Джой с недоверием смотрела на свою гостью, которая имела взгляды, кардинально противоположные тем, что разделяла Джой, и была так же убеждена в своей правоте. Она пыталась понять: неужели единственный способ для человека прийти к пониманию, во что он действительно верит, – увидеть, против чего он готов выступить?

– Наверное, тебе лучше уйти, – напряженным голосом произнесла Джой.

Джанин встала, огляделась, нашла свой рюкзак и молча направилась к двери.

Джой закрыла глаза и откинулась на спинку дивана.
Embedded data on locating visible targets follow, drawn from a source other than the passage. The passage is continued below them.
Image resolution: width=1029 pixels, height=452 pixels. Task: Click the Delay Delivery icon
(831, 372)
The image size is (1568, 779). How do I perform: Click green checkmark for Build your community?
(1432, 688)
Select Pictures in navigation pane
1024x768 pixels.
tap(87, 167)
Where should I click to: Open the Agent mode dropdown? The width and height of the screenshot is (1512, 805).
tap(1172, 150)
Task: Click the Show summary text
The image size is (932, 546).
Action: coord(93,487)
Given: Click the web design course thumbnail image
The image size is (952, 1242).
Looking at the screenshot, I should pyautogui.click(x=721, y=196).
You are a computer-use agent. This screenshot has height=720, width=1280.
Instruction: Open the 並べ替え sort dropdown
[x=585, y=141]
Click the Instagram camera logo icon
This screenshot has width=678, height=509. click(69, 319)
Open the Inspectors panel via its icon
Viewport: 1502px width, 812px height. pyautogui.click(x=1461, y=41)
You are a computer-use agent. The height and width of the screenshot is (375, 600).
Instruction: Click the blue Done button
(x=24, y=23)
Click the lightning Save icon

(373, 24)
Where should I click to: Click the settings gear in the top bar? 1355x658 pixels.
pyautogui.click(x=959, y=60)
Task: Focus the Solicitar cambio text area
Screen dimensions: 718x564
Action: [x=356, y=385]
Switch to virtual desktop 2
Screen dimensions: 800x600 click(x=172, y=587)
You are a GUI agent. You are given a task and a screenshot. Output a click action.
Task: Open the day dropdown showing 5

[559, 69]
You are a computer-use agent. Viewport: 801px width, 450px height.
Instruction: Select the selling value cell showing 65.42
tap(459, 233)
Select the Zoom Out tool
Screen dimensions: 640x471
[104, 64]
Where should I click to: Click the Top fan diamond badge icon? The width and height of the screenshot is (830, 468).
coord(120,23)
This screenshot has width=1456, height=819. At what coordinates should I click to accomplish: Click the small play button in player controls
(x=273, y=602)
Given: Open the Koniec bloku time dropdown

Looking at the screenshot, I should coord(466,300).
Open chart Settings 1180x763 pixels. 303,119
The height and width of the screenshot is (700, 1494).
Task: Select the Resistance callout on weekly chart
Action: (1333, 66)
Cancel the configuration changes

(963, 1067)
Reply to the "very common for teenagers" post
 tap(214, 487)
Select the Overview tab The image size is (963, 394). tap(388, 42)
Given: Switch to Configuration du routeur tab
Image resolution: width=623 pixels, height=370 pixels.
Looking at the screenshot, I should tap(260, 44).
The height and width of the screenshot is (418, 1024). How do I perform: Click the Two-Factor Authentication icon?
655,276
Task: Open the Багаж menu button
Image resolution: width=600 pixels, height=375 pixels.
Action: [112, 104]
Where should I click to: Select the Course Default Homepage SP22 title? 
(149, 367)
Быть может, и нет общих основ для суждений.

Все дети заслуживают того, чтобы родиться.

Все женщины заслуживают того, чтобы распоряжаться своим телом.

Ну, и в какой точке эти два множества пересекаются?

Послышался звук проворачиваемой ручки двери, и следом за ним голос Джанин.

– Что ж, – обратилась она обиженно к той, кто посягнула на ее моральные принципы, – удачи.

Как заставить слепца увидеть то, что видишь сам? Уж точно этого не может случиться, если ты стоишь по ту сторону стены.

– Подожди, – окликнула Джой. – Можно, я тебе что-то покажу? – Не став дожидаться ответа Джанин, она достала из кармана снимок УЗИ и разгладила его на столе.

Судя по звукам, Джанин закрыла дверь и направилась к дивану.

– Это… был мальчик, – пробормотала Джой.

– Я не понимаю, что ты хочешь этим сказать. – Джанин смотрела на зернистый снимок, как немой свидетель преступления.

Джой понимала, что это неправда: у Джанин заготовлено с десяток ответов – вариаций на тему, что Джой сделала свой выбор и не заслуживает сочувствия. Ей хотелось ответить Джанин, что да, она получила то, чего хотела. Но еще она получила боль потери, и одно не исключало другого.

– Быть может, ничего не стоит говорить? – предложила Джой.

Джанин не ответила, лишь накрыла своей рукой руку Джой. Да и не было необходимости в каком-то ответе, достаточно было остаться рядом – женщине, решившей поддержать другую женщину.

Почти в трех часах езды от клиники, где захватили заложников, в Оксфорде, штат Миссисипи, одна девочка-подросток лежала, свернувшись калачиком, на кровати в больнице «Баптист Мемориал» и гадала, почему она чувствует себя такой одинокой в месте, где столько людей.

Бет повернулась на звук открывшейся двери. В сердце забрезжила надежда, что, быть может, ее отец вернулся, чтобы извиниться. Сказать, что он простил ее, что дает ей второй шанс…

Но это был всего лишь назначенный судом адвокат, Менди Дювилль.

Бет взглянула на полицейского у двери, потом на Менди.

– Вы нашли моего отца? – поинтересовалась она.

Менди покачала головой, но это был не ответ. Бет знала (Менди предупредила ее заранее), что она не может и не станет говорить со своим клиентом в присутствии полиции, потому что будет нарушена конфиденциальность. Что тоже было хорошо, потому что Бет больше не нужны были плохие новости. Обвинения никто снимать не собирался, прокурор желал покончить с депрессивной историей Бет ко дню выборов. И Бет станет всего лишь разменной монетой.